Sé que dirías que ese nunca puede ser un final, que el suicidio es el camino más corto hacia la nada, que así ya nunca podrán ser posibles el arrepentimiento y el Cielo. Lo sé. Pero no me importaba, porque ya no comprendía dónde estabais.
La habitación se había convertido para mí en un sordo y estremecedor aullido, en un sepulcro abierto y vacío. A la luz de la vela, con sus sombras ondulantes, cada anochecer era una guadaña negra afilada de llanto, una invitación de baile eterno con el sueño. Y es que siempre en la esquina el corazón dejaba de latir. El lecho de paja me extendía vuestros brazos y yo quería cruzar ese umbral, acabar con el horror y conocer la verdad.

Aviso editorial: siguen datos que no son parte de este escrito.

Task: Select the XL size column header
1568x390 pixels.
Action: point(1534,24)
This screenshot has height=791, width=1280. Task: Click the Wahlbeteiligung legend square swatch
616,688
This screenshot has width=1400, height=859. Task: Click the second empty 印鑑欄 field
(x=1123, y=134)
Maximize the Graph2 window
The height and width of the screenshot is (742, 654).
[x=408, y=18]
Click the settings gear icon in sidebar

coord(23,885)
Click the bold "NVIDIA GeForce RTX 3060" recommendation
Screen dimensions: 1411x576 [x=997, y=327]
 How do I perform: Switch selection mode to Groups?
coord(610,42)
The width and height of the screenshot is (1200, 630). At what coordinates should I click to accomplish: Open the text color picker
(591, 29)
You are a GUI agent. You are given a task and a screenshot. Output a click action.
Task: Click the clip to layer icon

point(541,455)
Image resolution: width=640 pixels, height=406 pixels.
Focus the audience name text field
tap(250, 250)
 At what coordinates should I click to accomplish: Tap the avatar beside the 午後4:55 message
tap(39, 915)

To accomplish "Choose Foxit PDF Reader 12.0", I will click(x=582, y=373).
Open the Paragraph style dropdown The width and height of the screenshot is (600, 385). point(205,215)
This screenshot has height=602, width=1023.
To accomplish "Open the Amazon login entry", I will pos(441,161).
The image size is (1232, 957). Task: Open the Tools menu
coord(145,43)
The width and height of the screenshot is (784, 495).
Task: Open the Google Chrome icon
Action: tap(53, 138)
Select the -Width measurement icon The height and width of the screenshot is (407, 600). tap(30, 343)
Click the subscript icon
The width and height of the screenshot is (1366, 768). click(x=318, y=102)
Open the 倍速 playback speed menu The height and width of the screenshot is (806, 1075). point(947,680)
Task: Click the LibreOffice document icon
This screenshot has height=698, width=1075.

Anoche vi el infierno, y no era más que una luna de fuego frío abrasadora. Su luz iluminó la súplica de tus ojos mientras sus manitas inmóviles, las tuyas y la cruz erais uno para siempre. Presencié las tormentas en el cementerio y cómo la cajita de madera se fundía con la tierra.
Varé en el espanto de tu limbo, en aquel confuso lugar sin purificación que os arrastró a los dos. Intenté nadar sin fuerzas, extenuado, guiado por las plegarias de tu voz ante la esperanza de un Cielo abierto para tus entrañas, por la misericordia de un ente todopoderoso y justo. Pero me ahogué en el lecho, cerrándote los párpados. Me hundí en el odio y en el miedo y olvidé.
Sin embargo anoche recordé. Subido a la silla y abrazado a la cuerda en la garganta, un martillazo de vida trituró las cadenas. Solo fueron una palabra, “dada”, y unas risitas de ángel desnudo sin alas. Jugueteaba con mi zapatilla tumbado en la paja y miraba hacia el techo con felicidad. Desaté la soga, bañé su cuerpo en la calidez de mis lágrimas y por fin os encontré.
Anoche salí del infierno, acabé con la oscuridad, descubrí que siempre estaríais aquí.